A vítima informou que não teve nenhuma relação com o agressor – que é engenheiro de pesca – e que ele tem obsessão por ela. 

“Ele aborda a vítima presencialmente, frequenta os locais de rotina dela, chega a enviar presentes como flores, chocolates. Desde a primeira vez que a viu nutriu uma paixão platônica e obsessiva”, disse a advogada. 

Na decisão, a magistrada relata que “ao responder o questionário de avaliação de risco, (a vítima) acrescenta que esses fatos se repetem há pelo menos 10 anos, demonstrando paixão obsessiva por parte do requerido e ferindo inclusive sua intimidade e integridade psíquica”.

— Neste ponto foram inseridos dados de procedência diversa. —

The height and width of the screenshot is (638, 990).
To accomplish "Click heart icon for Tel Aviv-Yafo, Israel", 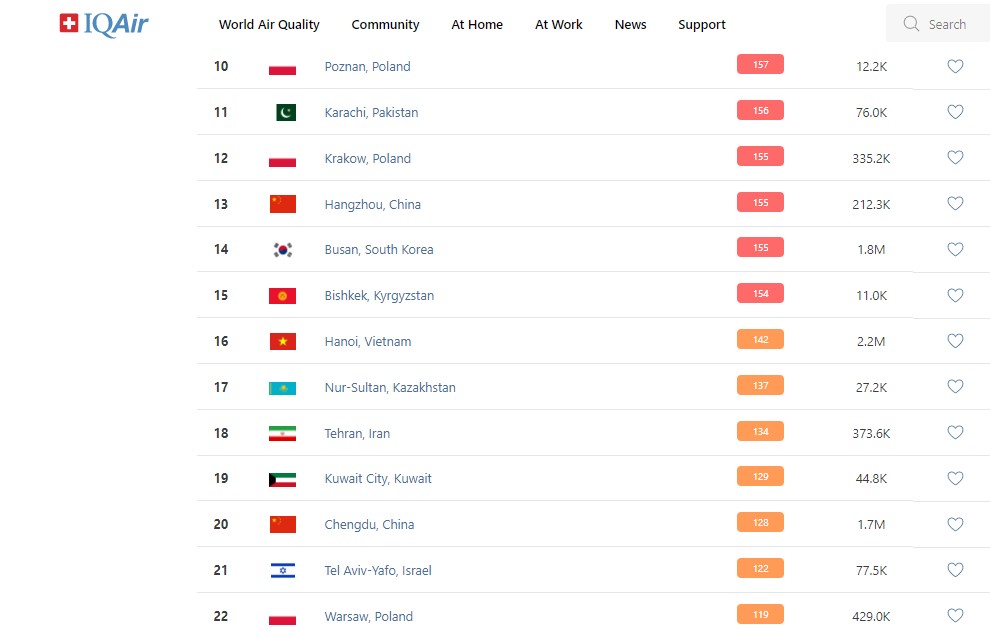I will point(955,570).
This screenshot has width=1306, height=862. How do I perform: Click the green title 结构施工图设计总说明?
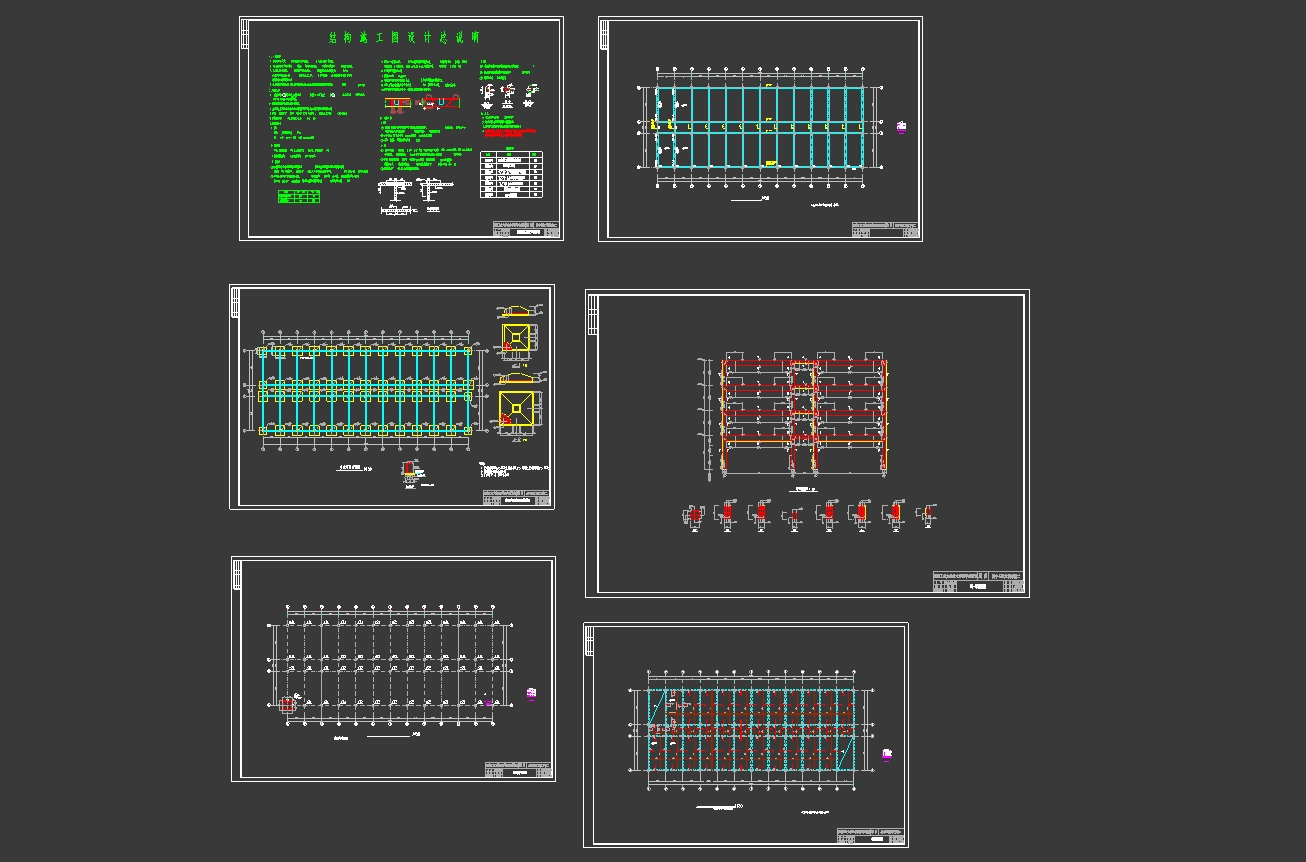coord(404,38)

A magistrada ressalta, ainda nos autos, que “a violência psicológica, entendida como qualquer conduta que lhe cause dano emocional e diminuição da autoestima ou que lhe prejudique e perturbe o pleno desenvolvimento ou que vise degradar ou controlar suas ações, comportamentos, crenças e decisões, mediante ameaça, constrangimento, humilhação, manipulação, isolamento, vigilância constante, perseguição contumaz, insulto, chantagem, violação de sua intimidade, ridicularização, exploração e limitação do direito de ir e vir ou qualquer outro meio que lhe cause prejuízo à saúde psicológica e à autodeterminação”.

Para a juíza, a conduta do requerido demonstra um padrão de comportamento de assédio persistente, traduzido em formas diversas de comunicação, contacto, vigilância e monitorização da vítima, havendo fortes indícios de que a ofendida vem sofrendo episódios de violência aptos a atrair a proteção da Lei Maria da Penha. “Percebe-se, nesse particular, que a perseguição contumaz é prevista na Lei Maria da Penha como espécie de violência psicológica entre a mulher, vindo logo em seguida a ser tipificada penalmente”, detalha. 

Por fim, a magistrada determina as seguintes medidas: proibição de aproximação da ofendida, de seus familiares e testemunhas, mantendo uma distância mínima de 300 metros entre estes e o demandado; proibição de contato com a ofendida, familiares e testemunhas por qualquer meio de comunicação, inclusive através de terceiros ou de redes sociais; proibição do requerido frequentar locais que fazem parte da rotina da ofendida, de seus familiares e testemunhas do fato, assim como as proximidades do local que a ofendida trabalha.